▶ **EXERCISE DESCRIPTION**:
Reproduce the lines of every entry below word for word, leaving out the pictures.

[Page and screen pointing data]
▬▬▬▬▬▬

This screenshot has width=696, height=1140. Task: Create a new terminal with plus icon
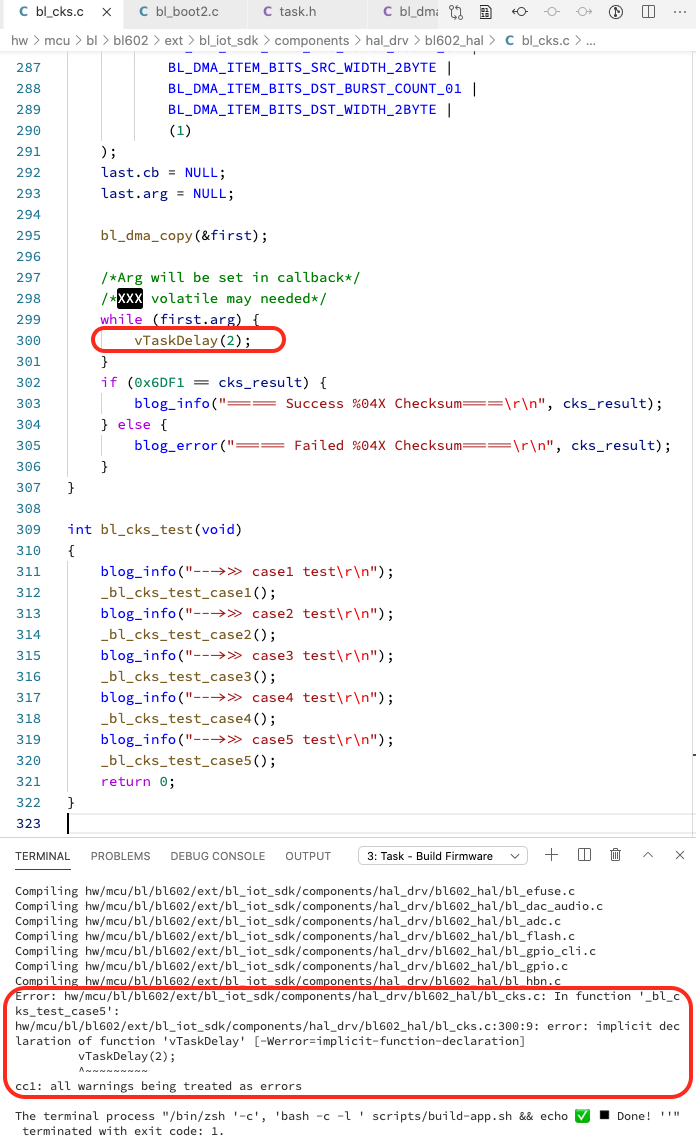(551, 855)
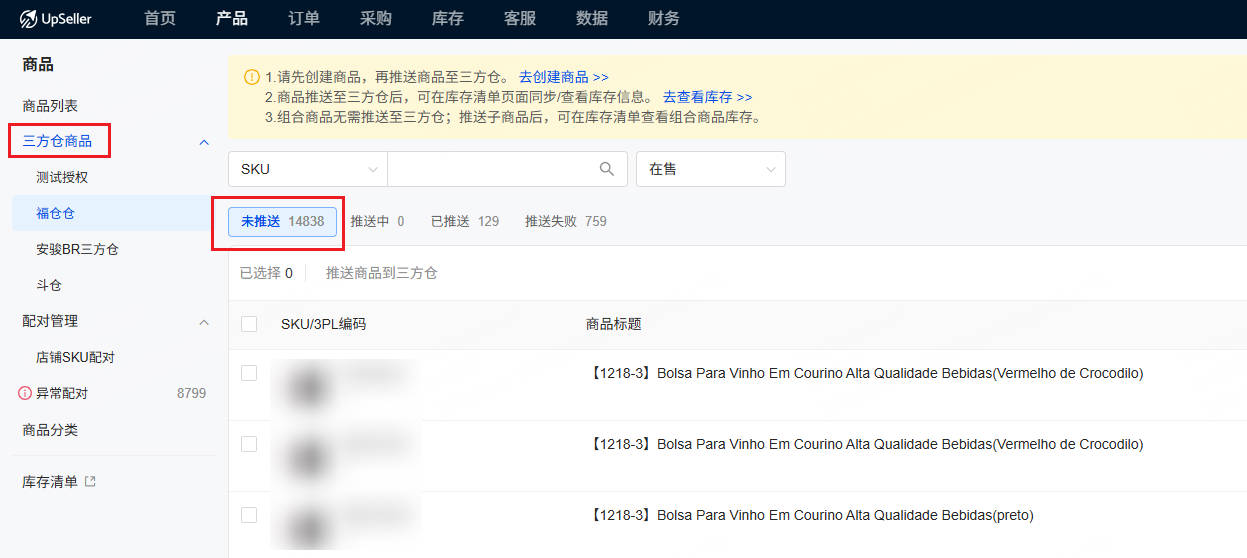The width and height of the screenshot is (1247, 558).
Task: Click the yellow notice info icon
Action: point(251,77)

▬▬▬▬▬▬

▶ **EXERCISE RESULT**:
This screenshot has width=696, height=1140. Task: Create a new terminal with plus icon
(551, 855)
The width and height of the screenshot is (1247, 558).
Task: Click the yellow notice info icon
Action: point(251,77)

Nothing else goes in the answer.